CPJ is honored to present its 2019 International Press Freedom Award to Brazilian journalist Patrícia Campos Mello.
Patrícia Campos Mello is an award-winning reporter and columnist at the daily Folha de S. Paulo, one of Brazil’s biggest news outlets, and an experienced international correspondent. She has reported on human rights and public health stories in Brazil, including on babies being born with microcephaly as a result of the Zika virus in 2016. She has also reported on the war in Afghanistan, the Ebola epidemic in Sierra Leone, the national elections in India, and migration and the refugee crisis in Syria, Iraq, Libya, Turkey, Lebanon, and Kenya.
From 2006 to 2010, she was the Washington correspondent for the Estado de S. Paulo (Estadão) newspaper. Prior to that, she worked at business and finance publications including Valor Econômico and Gazeta Mercantil.

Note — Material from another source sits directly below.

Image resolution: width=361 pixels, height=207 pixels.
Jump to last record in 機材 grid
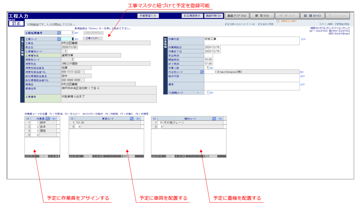pos(180,156)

In late 2018, during the Brazilian presidential election campaign, Campos Mello was attacked online in response to her coverage of allegations about efforts by a group of businessmen supporting then-presidential candidate Jair Bolsonaro to sponsor bulk messaging on WhatsApp related to the campaign. After the stories were published, she was threatened on social media and over the phone. Callers made direct threats against her and her family, and social media users shared doctored photos and fake news stories about her. In addition, details of events in which she planned to participate were shared among hundreds of WhatsApp groups, with calls for Bolsonaro supporters to attend the events and confront her in person. Campos Mello was forced to cancel all public appearances for more than a month, and her newspaper hired a bodyguard for her. A WhatsApp number for the newspaper Folha was flooded with hundreds of thousands of messages related to her reporting.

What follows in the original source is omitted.